- [SUPPLIED DATA]
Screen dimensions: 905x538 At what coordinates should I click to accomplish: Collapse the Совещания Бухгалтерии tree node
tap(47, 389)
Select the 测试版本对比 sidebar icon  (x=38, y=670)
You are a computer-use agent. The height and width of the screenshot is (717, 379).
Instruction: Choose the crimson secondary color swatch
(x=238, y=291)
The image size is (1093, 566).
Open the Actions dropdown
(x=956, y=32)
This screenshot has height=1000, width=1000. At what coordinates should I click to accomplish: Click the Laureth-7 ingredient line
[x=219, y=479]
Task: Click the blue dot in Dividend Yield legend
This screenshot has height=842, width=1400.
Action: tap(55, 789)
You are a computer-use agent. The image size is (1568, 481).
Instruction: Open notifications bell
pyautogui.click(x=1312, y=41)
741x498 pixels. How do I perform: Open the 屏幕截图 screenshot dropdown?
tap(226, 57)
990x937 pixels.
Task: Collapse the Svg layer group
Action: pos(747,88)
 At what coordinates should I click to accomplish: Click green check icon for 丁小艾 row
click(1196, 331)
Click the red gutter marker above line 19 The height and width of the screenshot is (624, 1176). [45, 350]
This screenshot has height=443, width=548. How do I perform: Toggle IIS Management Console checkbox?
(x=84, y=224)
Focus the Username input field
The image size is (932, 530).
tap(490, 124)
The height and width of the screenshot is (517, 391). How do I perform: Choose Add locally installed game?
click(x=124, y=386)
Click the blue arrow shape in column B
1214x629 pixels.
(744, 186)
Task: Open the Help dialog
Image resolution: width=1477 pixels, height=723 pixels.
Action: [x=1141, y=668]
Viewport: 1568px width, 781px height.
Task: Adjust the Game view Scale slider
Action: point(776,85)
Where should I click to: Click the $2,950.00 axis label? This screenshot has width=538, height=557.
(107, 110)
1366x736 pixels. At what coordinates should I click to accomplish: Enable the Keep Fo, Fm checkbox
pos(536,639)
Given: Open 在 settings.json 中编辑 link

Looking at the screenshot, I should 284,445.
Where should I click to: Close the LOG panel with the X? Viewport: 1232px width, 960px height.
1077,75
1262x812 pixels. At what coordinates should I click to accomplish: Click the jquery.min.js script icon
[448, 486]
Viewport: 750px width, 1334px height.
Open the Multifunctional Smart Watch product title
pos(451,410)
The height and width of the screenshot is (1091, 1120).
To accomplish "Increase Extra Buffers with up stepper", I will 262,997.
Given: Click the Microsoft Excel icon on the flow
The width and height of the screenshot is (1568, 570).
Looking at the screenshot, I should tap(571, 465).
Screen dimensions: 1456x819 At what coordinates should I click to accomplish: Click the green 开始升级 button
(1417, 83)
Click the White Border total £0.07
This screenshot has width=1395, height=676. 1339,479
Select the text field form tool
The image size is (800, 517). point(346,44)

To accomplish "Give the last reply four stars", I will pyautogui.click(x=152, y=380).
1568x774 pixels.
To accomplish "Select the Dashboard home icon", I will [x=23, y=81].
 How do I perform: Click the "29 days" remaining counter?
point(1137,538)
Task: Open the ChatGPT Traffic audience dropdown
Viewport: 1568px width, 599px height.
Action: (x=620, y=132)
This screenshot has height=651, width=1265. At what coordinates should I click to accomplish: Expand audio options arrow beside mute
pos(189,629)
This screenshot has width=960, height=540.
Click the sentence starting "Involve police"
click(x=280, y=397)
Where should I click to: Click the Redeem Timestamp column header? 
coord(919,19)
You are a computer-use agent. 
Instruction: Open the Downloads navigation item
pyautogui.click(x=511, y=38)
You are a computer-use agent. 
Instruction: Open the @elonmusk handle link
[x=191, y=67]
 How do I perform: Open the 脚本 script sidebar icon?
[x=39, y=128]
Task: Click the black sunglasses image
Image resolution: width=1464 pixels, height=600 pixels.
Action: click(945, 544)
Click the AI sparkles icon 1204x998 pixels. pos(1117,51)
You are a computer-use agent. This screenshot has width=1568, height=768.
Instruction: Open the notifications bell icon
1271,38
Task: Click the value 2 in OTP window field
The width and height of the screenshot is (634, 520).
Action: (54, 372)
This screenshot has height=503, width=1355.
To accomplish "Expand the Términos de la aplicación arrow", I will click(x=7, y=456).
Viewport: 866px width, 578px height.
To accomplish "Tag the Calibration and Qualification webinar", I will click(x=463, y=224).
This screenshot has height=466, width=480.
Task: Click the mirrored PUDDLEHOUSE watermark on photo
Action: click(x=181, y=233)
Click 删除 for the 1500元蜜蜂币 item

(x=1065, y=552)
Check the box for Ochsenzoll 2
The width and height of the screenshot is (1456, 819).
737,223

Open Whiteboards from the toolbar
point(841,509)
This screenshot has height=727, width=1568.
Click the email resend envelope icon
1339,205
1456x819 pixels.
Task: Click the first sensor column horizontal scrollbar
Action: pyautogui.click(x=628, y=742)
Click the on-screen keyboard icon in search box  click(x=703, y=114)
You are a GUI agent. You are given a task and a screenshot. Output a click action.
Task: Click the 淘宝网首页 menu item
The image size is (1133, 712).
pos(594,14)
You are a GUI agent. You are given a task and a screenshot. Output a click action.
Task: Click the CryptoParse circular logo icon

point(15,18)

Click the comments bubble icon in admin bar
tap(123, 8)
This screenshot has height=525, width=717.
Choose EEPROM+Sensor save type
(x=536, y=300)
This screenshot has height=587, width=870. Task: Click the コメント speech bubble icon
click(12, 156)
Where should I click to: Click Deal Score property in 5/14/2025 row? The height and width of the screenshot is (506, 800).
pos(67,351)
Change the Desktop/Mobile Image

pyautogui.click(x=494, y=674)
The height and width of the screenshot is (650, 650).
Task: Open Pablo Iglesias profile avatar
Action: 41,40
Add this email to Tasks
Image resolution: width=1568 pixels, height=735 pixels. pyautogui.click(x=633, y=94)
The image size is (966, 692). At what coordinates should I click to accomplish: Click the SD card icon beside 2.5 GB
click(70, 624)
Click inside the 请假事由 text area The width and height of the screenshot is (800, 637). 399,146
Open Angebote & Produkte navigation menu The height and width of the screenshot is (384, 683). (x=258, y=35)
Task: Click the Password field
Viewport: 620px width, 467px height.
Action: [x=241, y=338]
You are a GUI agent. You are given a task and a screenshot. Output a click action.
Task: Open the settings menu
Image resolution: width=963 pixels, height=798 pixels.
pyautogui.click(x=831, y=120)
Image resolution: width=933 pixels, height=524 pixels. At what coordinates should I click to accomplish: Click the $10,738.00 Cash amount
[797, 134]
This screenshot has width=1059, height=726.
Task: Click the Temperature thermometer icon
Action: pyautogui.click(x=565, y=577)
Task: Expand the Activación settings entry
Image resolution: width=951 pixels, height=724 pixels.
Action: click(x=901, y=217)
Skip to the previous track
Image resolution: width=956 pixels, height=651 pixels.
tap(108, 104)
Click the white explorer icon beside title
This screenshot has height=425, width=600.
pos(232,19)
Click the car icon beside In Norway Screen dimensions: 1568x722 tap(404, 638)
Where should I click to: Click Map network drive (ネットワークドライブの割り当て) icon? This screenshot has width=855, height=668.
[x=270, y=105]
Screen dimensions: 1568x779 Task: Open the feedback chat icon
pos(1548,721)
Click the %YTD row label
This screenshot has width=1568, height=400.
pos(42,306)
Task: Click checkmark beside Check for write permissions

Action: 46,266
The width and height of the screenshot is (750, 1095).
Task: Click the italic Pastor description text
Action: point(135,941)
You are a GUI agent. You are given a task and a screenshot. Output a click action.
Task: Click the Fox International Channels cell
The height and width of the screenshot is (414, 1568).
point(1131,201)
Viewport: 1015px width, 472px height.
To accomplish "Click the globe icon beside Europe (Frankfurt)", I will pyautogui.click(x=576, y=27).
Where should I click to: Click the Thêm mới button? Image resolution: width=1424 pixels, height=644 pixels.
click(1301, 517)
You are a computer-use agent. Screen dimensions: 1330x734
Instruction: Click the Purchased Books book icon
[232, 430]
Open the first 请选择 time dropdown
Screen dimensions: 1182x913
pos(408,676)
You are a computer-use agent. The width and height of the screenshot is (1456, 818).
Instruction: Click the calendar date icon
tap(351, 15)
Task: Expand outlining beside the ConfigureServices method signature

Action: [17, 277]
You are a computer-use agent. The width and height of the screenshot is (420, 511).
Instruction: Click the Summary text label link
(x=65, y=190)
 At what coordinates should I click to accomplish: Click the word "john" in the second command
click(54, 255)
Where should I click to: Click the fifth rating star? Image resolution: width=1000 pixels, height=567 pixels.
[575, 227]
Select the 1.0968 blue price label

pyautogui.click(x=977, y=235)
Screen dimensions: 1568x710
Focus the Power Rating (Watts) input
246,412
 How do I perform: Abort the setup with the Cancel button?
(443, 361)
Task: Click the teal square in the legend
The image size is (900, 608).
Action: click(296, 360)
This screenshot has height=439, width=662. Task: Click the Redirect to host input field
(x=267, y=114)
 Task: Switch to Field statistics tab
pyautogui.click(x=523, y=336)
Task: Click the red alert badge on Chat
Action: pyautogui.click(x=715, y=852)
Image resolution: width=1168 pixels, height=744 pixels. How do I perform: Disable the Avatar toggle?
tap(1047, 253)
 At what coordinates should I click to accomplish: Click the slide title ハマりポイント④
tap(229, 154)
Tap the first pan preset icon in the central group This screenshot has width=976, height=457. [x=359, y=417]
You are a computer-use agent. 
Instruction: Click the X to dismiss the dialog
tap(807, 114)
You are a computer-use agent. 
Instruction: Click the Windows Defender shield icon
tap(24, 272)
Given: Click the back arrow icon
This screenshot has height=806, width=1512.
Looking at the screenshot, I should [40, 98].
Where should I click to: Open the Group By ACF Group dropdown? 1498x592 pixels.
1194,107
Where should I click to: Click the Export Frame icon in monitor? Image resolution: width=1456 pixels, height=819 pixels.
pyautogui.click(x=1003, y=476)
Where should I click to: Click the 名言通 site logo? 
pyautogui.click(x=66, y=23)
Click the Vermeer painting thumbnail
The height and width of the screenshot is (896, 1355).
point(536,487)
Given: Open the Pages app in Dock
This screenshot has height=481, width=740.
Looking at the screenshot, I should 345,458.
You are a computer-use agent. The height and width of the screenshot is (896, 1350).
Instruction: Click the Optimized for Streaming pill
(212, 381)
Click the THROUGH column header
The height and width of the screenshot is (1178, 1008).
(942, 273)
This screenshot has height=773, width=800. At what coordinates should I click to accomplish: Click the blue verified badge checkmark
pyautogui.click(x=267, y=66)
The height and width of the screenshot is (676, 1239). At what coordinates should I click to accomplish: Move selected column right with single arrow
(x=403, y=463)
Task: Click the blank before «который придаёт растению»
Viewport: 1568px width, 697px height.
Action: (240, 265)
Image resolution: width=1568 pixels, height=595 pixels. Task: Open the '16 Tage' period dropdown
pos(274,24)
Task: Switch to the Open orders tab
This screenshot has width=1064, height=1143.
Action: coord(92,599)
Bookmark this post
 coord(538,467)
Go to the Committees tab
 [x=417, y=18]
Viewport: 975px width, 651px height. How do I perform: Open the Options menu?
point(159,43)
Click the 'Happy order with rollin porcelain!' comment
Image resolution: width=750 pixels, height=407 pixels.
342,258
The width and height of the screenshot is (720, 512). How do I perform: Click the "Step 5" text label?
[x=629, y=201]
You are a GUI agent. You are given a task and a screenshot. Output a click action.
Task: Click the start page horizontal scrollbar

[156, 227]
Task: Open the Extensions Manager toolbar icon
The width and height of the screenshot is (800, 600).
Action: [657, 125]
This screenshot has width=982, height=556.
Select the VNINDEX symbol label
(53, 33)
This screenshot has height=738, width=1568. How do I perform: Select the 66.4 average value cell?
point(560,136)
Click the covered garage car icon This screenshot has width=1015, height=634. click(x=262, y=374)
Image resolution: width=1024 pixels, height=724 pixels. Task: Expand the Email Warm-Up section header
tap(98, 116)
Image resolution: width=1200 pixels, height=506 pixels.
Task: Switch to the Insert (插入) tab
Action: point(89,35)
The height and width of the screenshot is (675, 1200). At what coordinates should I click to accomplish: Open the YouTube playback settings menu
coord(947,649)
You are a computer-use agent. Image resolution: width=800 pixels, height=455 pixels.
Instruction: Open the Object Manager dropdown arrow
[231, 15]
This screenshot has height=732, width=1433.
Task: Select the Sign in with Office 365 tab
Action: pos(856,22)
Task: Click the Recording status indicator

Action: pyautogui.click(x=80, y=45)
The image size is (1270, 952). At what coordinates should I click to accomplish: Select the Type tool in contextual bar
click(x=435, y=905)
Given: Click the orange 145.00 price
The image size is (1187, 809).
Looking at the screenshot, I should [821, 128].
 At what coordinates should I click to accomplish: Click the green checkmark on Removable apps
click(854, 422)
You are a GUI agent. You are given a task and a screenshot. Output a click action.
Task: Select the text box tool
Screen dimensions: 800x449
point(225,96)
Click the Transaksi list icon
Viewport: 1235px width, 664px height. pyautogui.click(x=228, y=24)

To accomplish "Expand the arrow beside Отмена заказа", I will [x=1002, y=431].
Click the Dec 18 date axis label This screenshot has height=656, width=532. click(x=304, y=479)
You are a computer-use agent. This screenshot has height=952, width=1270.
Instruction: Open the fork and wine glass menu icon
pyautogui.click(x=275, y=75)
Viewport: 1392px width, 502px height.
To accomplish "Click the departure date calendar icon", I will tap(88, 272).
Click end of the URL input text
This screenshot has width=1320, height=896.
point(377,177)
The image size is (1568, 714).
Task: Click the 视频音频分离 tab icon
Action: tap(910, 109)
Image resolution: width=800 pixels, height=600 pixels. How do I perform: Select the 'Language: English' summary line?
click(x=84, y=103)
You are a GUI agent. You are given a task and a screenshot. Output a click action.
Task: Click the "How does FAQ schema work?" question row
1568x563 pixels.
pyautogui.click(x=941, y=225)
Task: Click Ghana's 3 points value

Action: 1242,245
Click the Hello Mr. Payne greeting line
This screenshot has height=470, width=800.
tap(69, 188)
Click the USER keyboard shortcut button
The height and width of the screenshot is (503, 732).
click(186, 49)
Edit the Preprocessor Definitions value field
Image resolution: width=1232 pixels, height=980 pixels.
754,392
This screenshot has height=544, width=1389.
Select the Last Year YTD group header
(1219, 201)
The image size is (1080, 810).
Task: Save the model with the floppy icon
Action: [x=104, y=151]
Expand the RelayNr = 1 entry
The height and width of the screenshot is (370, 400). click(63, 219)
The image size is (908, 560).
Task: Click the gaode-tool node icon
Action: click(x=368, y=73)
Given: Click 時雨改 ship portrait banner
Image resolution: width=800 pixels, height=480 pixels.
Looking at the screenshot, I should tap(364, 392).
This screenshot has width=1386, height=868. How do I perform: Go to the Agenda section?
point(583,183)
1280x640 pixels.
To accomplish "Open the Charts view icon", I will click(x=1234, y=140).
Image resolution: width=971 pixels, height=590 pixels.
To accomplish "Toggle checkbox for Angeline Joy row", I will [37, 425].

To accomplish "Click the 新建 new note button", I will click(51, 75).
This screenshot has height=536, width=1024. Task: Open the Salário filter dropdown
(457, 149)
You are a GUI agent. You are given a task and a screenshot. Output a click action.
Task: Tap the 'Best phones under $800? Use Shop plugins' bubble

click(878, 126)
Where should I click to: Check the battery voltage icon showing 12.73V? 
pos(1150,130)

- [OBJECTIVE] Can you rewrite the items above from the line with "Where should I click to: Click the $2,950.00" to the line with "Looking at the screenshot, I should 284,445.", with "checkbox" changed to "option" and everything else left as is?

- [EXPECTED ANSWER]
Where should I click to: Click the $2,950.00 axis label? This screenshot has width=538, height=557.
(107, 110)
1366x736 pixels. At what coordinates should I click to accomplish: Enable the Keep Fo, Fm option
pos(536,639)
Given: Open 在 settings.json 中编辑 link

Looking at the screenshot, I should 284,445.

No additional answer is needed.